START Listed entries
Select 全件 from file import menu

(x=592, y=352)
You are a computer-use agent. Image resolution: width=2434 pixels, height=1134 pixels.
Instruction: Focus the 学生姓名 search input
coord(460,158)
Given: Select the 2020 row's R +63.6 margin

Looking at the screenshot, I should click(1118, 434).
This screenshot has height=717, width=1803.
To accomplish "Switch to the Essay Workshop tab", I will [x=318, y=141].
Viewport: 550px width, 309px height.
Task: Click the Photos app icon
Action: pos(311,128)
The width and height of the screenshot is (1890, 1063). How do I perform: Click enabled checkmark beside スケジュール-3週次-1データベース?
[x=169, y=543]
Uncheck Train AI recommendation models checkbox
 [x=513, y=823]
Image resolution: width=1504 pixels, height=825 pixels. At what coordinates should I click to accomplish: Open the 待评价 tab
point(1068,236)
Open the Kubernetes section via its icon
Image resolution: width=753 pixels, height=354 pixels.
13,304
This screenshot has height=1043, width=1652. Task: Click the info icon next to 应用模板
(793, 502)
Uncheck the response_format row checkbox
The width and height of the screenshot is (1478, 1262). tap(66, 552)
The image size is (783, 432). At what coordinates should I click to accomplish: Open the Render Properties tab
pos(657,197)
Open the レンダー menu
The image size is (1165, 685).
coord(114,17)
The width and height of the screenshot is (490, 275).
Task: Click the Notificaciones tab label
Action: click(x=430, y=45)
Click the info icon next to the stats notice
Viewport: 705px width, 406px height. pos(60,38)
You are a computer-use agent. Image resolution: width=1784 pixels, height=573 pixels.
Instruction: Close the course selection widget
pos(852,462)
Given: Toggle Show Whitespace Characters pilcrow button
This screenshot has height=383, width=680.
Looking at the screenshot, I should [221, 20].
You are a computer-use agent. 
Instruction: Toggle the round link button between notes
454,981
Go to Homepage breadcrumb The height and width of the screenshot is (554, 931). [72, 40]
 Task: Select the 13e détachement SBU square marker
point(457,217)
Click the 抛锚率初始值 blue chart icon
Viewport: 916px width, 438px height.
END Listed entries
▸ Aim of the exercise: The lines sought are those in the data above that include the string "computer"; copy each one.

▸ Reply to the task:
You are a computer-use agent. Image resolution: width=2434 pixels, height=1134 pixels.
You are a computer-use agent. Image resolution: width=1784 pixels, height=573 pixels.
You are a computer-use agent. 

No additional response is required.